What is function calling (tool use) in LLM applications?

Function calling allows an LLM to request the execution of predefined functions by outputting structured JSON describing the function name and arguments. The application executes the function and returns the result to the model. Engineers describe this as "the model decides which tool to invoke based on the user's intent, then integrates the tool's response into its final answer."

How is LLM application evaluation discussed in English?
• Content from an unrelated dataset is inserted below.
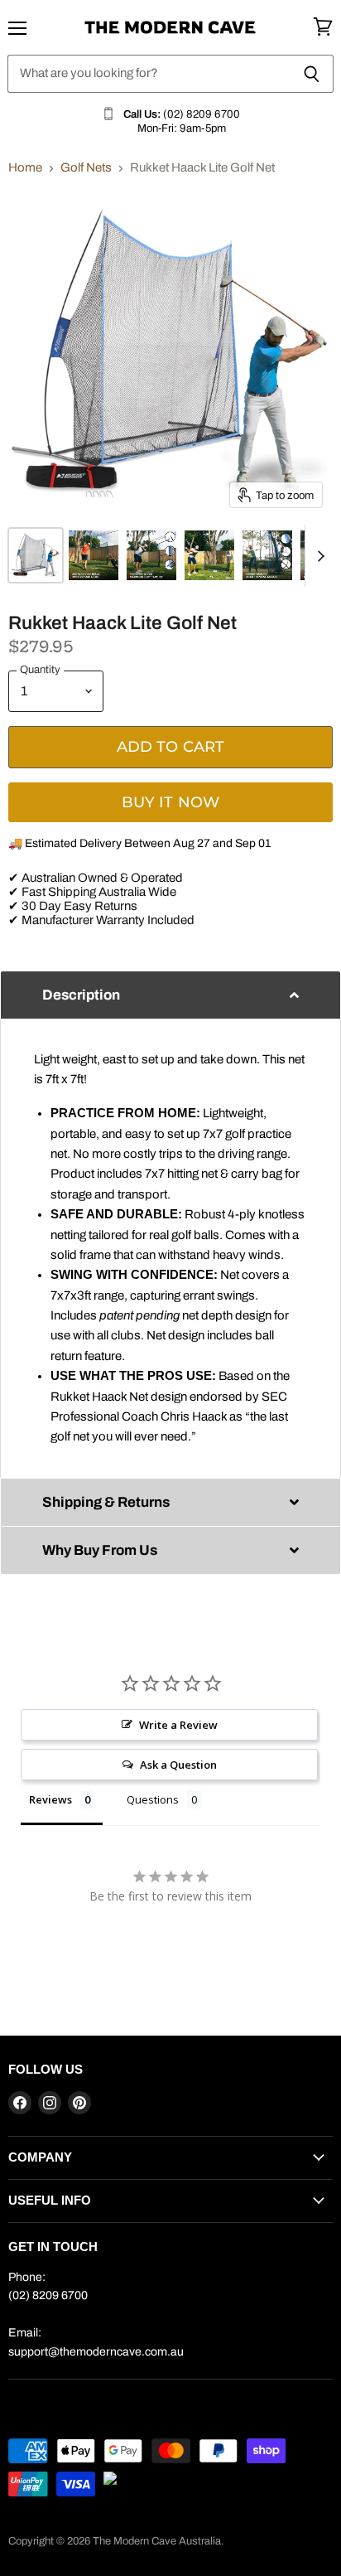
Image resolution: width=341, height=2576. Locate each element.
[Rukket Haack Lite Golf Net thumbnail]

Evaluation vocabulary includes "faithfulness," "answer relevance," "context recall," "hallucination rate," "LLM-as-judge," and "eval suite." Teams set up automated evaluation pipelines that score model responses against a golden dataset. The phrase "our system achieves 92% faithfulness on the RAG eval harness" is a typical way to present results to stakeholders.

What is LLMOps and what does it involve?

LLMOps (Large Language Model Operations) is the set of practices for deploying, monitoring, and iterating on LLM-powered applications in production. Key activities include prompt versioning, model registry management, latency and cost observability, A/B testing between model versions, and setting up alerting on quality degradation. The field borrows heavily from MLOps but adds LLM-specific concerns like prompt drift and context window management.

What is an AI agent in the context of LLM applications?

An AI agent is an LLM-powered system that autonomously takes actions — calling tools, querying databases, browsing the web — to complete multi-step tasks. Vocabulary includes "ReAct pattern," "memory (short-term and long-term)," "planning step," "reflection loop," and "multi-agent orchestration." Engineers describe agents as systems where "the model decides the next action based on the current state and available tools."

What does "context window" mean and why does it matter for application architecture?

The context window is the maximum number of tokens an LLM can process in a single inference call, including the prompt and generated output. Application architecture must stay within this limit, which influences chunking strategies, conversation memory management, and the amount of retrieved context injected into each prompt. Engineers say "we truncate older conversation turns to keep the context within the model's token budget."

What vocabulary is used to describe vector databases in English?

Vector database vocabulary includes "index," "upsert," "nearest neighbor search," "approximate nearest neighbor (ANN)," "namespace," "metadata filtering," and "embedding dimensionality." Popular systems referenced in conversations include Pinecone, Weaviate, Qdrant, and pgvector. Engineers say things like "we filter the vector search by document type metadata before ranking by cosine similarity."